Directions for this task:
All lines below are to be output exactly as they stand.

━━━ Exercise data

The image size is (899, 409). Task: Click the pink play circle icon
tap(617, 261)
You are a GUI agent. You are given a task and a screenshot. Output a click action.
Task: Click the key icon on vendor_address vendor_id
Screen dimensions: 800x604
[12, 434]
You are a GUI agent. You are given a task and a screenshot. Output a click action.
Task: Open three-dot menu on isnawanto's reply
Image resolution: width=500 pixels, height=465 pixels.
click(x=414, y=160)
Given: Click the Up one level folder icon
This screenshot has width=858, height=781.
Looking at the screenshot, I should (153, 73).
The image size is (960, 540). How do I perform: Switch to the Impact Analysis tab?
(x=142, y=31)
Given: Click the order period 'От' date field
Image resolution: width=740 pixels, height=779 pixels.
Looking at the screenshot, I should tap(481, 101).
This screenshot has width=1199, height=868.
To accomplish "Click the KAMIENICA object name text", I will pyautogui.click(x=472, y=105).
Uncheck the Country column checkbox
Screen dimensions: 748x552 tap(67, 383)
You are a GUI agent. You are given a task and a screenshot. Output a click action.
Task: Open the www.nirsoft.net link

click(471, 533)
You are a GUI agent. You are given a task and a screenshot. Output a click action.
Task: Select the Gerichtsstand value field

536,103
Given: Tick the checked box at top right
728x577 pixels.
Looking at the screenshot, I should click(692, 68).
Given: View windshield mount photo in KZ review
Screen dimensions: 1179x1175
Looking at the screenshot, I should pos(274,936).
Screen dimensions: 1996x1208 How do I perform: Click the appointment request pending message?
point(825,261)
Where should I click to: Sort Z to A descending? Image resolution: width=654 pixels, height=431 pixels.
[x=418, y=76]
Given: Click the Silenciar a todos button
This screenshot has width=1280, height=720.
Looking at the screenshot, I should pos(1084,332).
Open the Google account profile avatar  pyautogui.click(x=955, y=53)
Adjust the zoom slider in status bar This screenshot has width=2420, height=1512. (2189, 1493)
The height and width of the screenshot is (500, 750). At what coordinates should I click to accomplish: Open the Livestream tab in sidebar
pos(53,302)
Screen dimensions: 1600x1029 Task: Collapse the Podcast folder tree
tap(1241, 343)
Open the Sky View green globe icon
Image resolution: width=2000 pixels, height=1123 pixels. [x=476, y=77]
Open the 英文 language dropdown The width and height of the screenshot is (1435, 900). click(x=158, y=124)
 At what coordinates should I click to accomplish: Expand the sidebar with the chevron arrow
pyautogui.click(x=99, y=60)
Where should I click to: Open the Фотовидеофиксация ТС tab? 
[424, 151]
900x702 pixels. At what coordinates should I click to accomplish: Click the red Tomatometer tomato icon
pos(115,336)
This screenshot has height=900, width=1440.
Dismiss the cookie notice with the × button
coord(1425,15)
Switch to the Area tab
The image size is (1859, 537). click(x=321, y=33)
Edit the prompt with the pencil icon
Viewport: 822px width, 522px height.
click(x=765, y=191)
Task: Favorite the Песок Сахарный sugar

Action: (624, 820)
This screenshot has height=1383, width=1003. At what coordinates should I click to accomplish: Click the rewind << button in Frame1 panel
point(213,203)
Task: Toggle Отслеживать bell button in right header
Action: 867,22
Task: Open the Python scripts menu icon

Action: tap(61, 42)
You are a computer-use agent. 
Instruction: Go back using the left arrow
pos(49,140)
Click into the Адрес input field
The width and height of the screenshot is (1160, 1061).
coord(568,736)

━━━━━━

Solution to the problem:
The image size is (899, 409). Task: Click the pink play circle icon
tap(617, 261)
You are a GUI agent. You are given a task and a screenshot. Output a click action.
Task: Click the key icon on vendor_address vendor_id
Screen dimensions: 800x604
[12, 434]
You are a GUI agent. You are given a task and a screenshot. Output a click action.
Task: Open three-dot menu on isnawanto's reply
Image resolution: width=500 pixels, height=465 pixels.
click(x=414, y=160)
Given: Click the Up one level folder icon
This screenshot has width=858, height=781.
Looking at the screenshot, I should (153, 73).
The image size is (960, 540). How do I perform: Switch to the Impact Analysis tab?
(x=142, y=31)
Given: Click the order period 'От' date field
Image resolution: width=740 pixels, height=779 pixels.
Looking at the screenshot, I should tap(481, 101).
This screenshot has width=1199, height=868.
To accomplish "Click the KAMIENICA object name text", I will pyautogui.click(x=472, y=105).
Uncheck the Country column checkbox
Screen dimensions: 748x552 tap(67, 383)
You are a GUI agent. You are given a task and a screenshot. Output a click action.
Task: Open the www.nirsoft.net link

click(471, 533)
You are a GUI agent. You are given a task and a screenshot. Output a click action.
Task: Select the Gerichtsstand value field

536,103
Given: Tick the checked box at top right
728x577 pixels.
Looking at the screenshot, I should click(692, 68).
Given: View windshield mount photo in KZ review
Screen dimensions: 1179x1175
Looking at the screenshot, I should pos(274,936).
Screen dimensions: 1996x1208 How do I perform: Click the appointment request pending message?
point(825,261)
Where should I click to: Sort Z to A descending? Image resolution: width=654 pixels, height=431 pixels.
[x=418, y=76]
Given: Click the Silenciar a todos button
This screenshot has width=1280, height=720.
Looking at the screenshot, I should pos(1084,332).
Open the Google account profile avatar  pyautogui.click(x=955, y=53)
Adjust the zoom slider in status bar This screenshot has width=2420, height=1512. (2189, 1493)
The height and width of the screenshot is (500, 750). At what coordinates should I click to accomplish: Open the Livestream tab in sidebar
pos(53,302)
Screen dimensions: 1600x1029 Task: Collapse the Podcast folder tree
tap(1241, 343)
Open the Sky View green globe icon
Image resolution: width=2000 pixels, height=1123 pixels. [x=476, y=77]
Open the 英文 language dropdown The width and height of the screenshot is (1435, 900). click(x=158, y=124)
 At what coordinates should I click to accomplish: Expand the sidebar with the chevron arrow
pyautogui.click(x=99, y=60)
Where should I click to: Open the Фотовидеофиксация ТС tab? 
[424, 151]
900x702 pixels. At what coordinates should I click to accomplish: Click the red Tomatometer tomato icon
pos(115,336)
This screenshot has height=900, width=1440.
Dismiss the cookie notice with the × button
coord(1425,15)
Switch to the Area tab
The image size is (1859, 537). click(x=321, y=33)
Edit the prompt with the pencil icon
Viewport: 822px width, 522px height.
click(x=765, y=191)
Task: Favorite the Песок Сахарный sugar

Action: (624, 820)
This screenshot has height=1383, width=1003. At what coordinates should I click to accomplish: Click the rewind << button in Frame1 panel
point(213,203)
Task: Toggle Отслеживать bell button in right header
Action: 867,22
Task: Open the Python scripts menu icon

Action: tap(61, 42)
You are a computer-use agent. 
Instruction: Go back using the left arrow
pos(49,140)
Click into the Адрес input field
The width and height of the screenshot is (1160, 1061).
coord(568,736)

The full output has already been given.